Cartões como fonte principal de receita

Os cartões co-branded se tornaram peças centrais desse modelo de negócios. A Latam, por exemplo, afirma em seu relatório financeiro que o Latam Pass é monetizado principalmente por acordos de longo prazo com instituições financeiras, que compram milhas para abastecer cartões co-branded e outros programas de fidelidade. Em 2025, a companhia mantinha nove programas de cartões co-branded e mais de 25 parceiros financeiros em todos os países onde atua.

Essa constatação ajuda a explicar uma crítica recente feita aqui na coluna aos cartões co-branded brasileiros. Enquanto mercados como Estados Unidos transformaram esses produtos em ferramentas para melhorar a experiência do passageiro — com upgrades, créditos para viagens, bagagem despachada, embarque prioritário e outros benefícios recorrentes —, no Brasil eles continuam concentrados, sobretudo, na venda de milhas para bancos. 

Números ajudam a dimensionar esse mercado

No encerramento de 2025, a Gol estimava que cerca de R$ 932 milhões das obrigações brutas relacionadas ao programa Smiles provavelmente nunca seriam resgatadas (cerca de um terço do total).

A Azul divulgava uma estimativa de aproximadamente R$ 959 milhões em breakage utilizado na mensuração de obrigações relacionadas a pontos do programa de fidelidade e bilhetes.

A Latam informa que utiliza modelos estatísticos, desenvolvidos com o auxílio de um especialista externo, para estimar as milhas que provavelmente não serão resgatadas, embora não divulgue o valor correspondente dessa estimativa. O balanço também informa que uma variação de apenas um ponto percentual na probabilidade de resgate produziria um impacto acumulado de US$ 9,6 milhões (R$ 49 milhões na cotação atual) no resultado do Latam Pass Brasil.

Esses números representam estimativas contábeis utilizadas para mensurar obrigações futuras com base no comportamento histórico dos clientes, e não a receita reconhecida pelas companhias naquele exercício.

Esse mecanismo ajuda a explicar por que os programas de fidelidade se transformaram em ativos tão valiosos.

Hoje, eles sustentam um mercado de venda de milhas para bancos, emissores de cartões de crédito e parceiros comerciais, que pagam antecipadamente por um benefício cujo resgate poderá ocorrer meses, ou até anos, depois.

As companhias administram, ao mesmo tempo, obrigações bilionárias decorrentes dessas operações.
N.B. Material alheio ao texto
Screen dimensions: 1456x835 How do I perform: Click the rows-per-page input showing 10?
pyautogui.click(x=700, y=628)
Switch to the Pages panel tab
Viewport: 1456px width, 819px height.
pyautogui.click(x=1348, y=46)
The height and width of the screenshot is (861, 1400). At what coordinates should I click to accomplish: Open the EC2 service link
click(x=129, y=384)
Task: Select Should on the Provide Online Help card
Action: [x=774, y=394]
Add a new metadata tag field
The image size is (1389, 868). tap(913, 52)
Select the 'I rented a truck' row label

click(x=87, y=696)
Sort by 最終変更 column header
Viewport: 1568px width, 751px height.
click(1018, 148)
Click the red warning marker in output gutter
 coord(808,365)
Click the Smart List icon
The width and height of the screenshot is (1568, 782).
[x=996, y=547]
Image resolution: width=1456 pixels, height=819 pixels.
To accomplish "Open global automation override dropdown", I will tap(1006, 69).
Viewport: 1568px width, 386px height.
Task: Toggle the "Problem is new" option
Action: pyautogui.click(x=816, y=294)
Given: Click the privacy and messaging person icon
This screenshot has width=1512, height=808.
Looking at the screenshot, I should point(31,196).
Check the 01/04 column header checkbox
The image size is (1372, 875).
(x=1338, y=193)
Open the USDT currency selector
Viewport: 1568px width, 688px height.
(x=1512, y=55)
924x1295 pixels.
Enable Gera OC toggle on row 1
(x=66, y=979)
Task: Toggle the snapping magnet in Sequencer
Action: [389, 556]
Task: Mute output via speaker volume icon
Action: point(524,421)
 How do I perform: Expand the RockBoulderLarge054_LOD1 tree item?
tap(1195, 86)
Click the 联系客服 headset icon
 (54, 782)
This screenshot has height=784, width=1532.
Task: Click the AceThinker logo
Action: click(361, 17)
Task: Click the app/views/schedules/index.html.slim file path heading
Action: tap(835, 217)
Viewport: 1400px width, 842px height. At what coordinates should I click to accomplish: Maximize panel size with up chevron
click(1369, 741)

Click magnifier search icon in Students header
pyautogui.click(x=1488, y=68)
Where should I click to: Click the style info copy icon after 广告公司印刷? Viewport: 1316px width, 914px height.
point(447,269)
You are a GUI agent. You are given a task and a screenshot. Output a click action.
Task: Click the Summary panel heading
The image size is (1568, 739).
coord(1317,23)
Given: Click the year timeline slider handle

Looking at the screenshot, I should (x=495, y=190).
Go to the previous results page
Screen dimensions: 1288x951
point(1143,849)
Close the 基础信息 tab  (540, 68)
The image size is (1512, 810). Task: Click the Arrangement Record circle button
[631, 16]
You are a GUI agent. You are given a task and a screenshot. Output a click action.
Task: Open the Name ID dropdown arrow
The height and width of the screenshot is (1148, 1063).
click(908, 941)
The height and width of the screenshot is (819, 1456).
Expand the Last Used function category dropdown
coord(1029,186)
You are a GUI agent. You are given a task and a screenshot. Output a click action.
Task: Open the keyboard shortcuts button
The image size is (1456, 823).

No encerramento de 2025, a Gol registrava R$ 5,5 bilhões em obrigações relacionadas ao Smiles. A Azul reportava R$ 2,9 bilhões no Azul Fidelidade. A Latam divulgava US$ 280,2 milhões (R$ 1,43 bilhão) em receita diferida associada ao programa Latam Pass Brasil.

É um modelo de negócios singular. O caixa entra hoje. A obrigação pode permanecer por anos. Parte dela, de acordo com estimativas estatísticas adotadas pelas próprias companhias, provavelmente jamais se transformará em uma passagem.

As companhias dependem de consumidores que valorizem as milhas. Esse comportamento sustenta a demanda de bancos, emissores de cartões e empresas parceiras por grandes volumes de pontos destinados a programas de relacionamento.

Seus modelos financeiros também incorporam a expectativa de que uma parcela dessas milhas jamais será utilizada. É nesse equilíbrio entre o acúmulo e o esquecimento que está uma das engrenagens mais importantes — e menos conhecidas — dos programas de fidelidade das companhias aéreas.